[TAREFA PROPOSTA] Escreva a continuação do texto sobre os assassinatos de pessoas trans no Brasil, começando logo após a última frase apresentada.

[FONTE]
-------------------------
O Brasil bateu um triste e alarmante recorde: ser considerado o país que mais assassina pessoas trans no mundo pelo 15º ano consecutivo, de acordo com dados da Transgender Europe (TGEU) atualizados em 2023 e obtidos pela Associação Nacional de Travestis e Transexuais (ANTRA). A população trans não pode seguir silenciada diante dessa cruel realidade.

Realizado pela equipe do Transrespect versus Transphobia Worldwide (TvT), o “Observatório de Pessoas Trans Assassinadas Globalmente” é um boletim da TGEU publicado anualmente por ocasião do 20 de novembro, Dia Internacional da Memória Trans (Trans Day of Remembrance). Desde que o relatório foi criado, em 2008, o Brasil assume com folga a liderança entre os países nos quais a transfobia faz o maior número de vítimas.

Os dados foram coletados entre 1º de outubro do ano passado e 30 de setembro deste ano. América Latina e Caribe acumulam 73% dos casos de todo o mundo. Ao todo, foram 320 assassinatos registrados durante o período, e pelo menos 100 aconteceram no Brasil, ou seja, 31% do total. Se comparado com o ano anterior, houve uma queda de 2% no percentual de mortes – em 2022 eram 29%.

O perfil das vítimas permanece o mesmo, sendo 80% de pessoas trans negras/racializadas, a maioria entre 19 e 25 anos, vivendo publicamente com identidades de gênero femininas — travestis e mulheres trans. De todos os casos com dados de idade disponíveis, três quartos (77%) tinham entre 19 e 40 anos.

A pesquisa também revelou que 46% dos assassinatos relatados foram por armas de fogo, 48% das vítimas atuavam como profissionais do sexo e as ruas continuam sendo o espaço de maior incidência dos assassinatos.

Cabe destacar que, desde o início desse monitoramento, a vítima mais jovem de assassinato no mundo foi Keron Ravache, adolescente trans brasileira de 13 anos que foi brutalmente assassinada com requintes de crueldade no Ceará em 2021.

O cenário de violência contra pessoas trans no Brasil é profundamente preocupante em todos os ciclos de vida. A cada ano, centenas de vidas são perdidas em decorrência de crimes de ódio, transfobia e discriminação. A falta de políticas públicas eficazes e específicas para enfrentar esse quadro tem permitido que essa estatística trágica persista, tornando o Brasil um dos países mais perigosos para pessoas trans viverem.
-------------------------
[DADOS REGISTRADOS]

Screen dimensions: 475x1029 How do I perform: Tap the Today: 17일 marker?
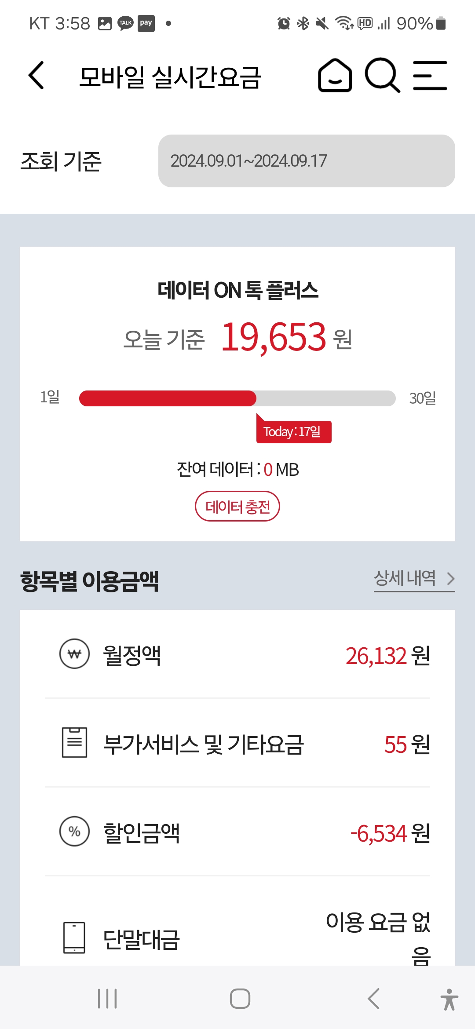pos(293,432)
-------------------------
[RESPOSTA]
E sendo um país altamente desigual, a violência se acirra cada vez mais contra grupos vulnerabilizados e empobrecidos: jovens negros, mulheres vítimas de feminicídio e violências domésticas, pessoas LGBTQIA+ e outros acabam sendo os alvos diretos das violências atravessadas por questões de classe, raça, gênero, território ou mesmo a união desses fatores com o ódio passado de geração em geração contra sexualidades e identidades dissidentes, essa tem sido uma receita de morte que segue naturalizada como herança colonial.

A transfobia mobiliza as redes sociais, domina os assuntos de botecos e as universidades, e transita livremente entre esquerda e direita, passando por espaços progressistas, feminismos e outros que em sua atuação defendem a liberdade e o direito de ser quem se é, desde que a cisgeneridade siga inalterada. E o impacto disso é que a juventude trans está menos otimista sobre o futuro.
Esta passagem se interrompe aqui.